#### Required action
Extract the records below word for word and ignore the images.

"""

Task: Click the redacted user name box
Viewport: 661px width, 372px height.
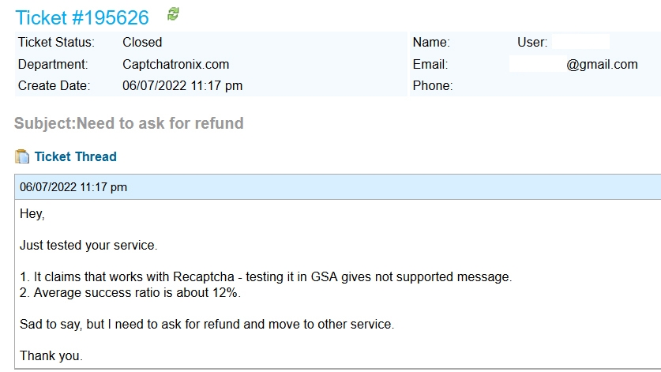Action: (x=581, y=42)
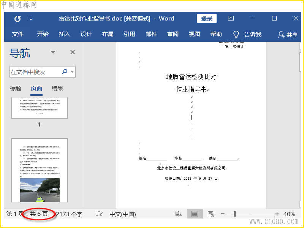Image resolution: width=304 pixels, height=228 pixels.
Task: Switch to Web Layout view
Action: [x=211, y=214]
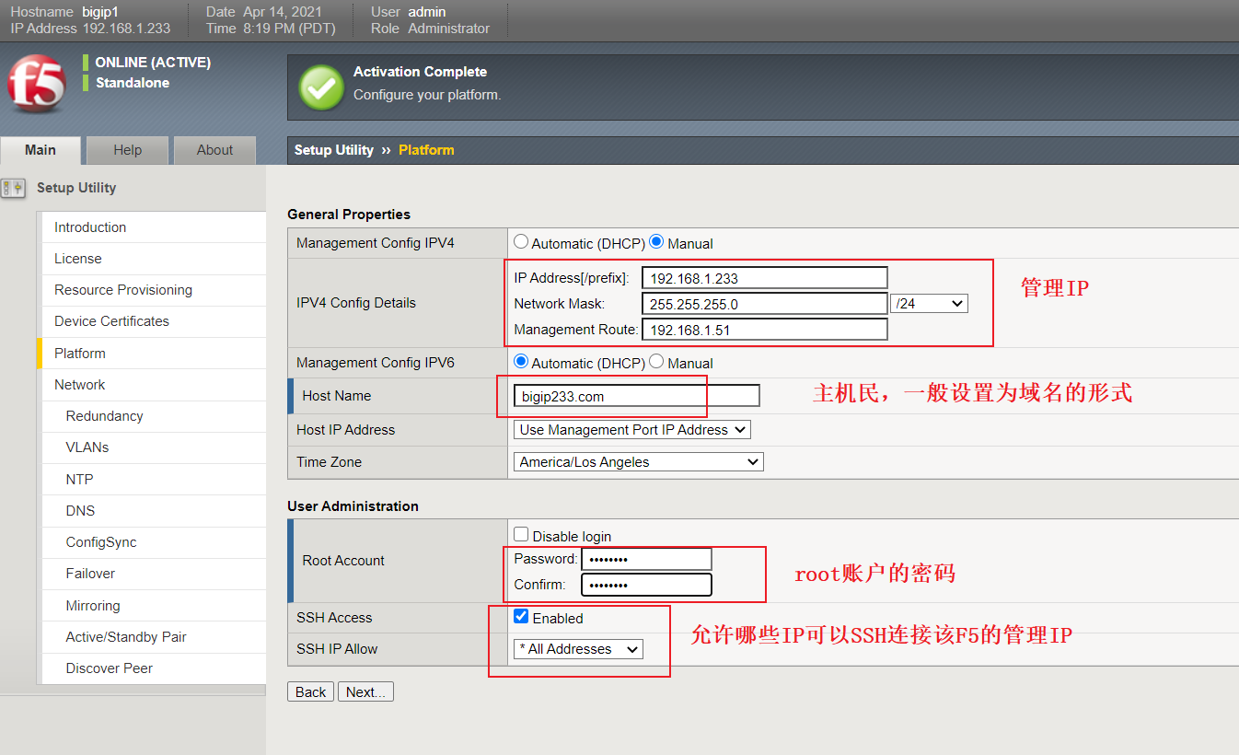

"""

#### Result of the task
Task: Click the redacted user name box
Viewport: 661px width, 372px height.
Action: (x=581, y=42)
Image resolution: width=304 pixels, height=228 pixels.
Task: Switch to Web Layout view
Action: [x=211, y=214]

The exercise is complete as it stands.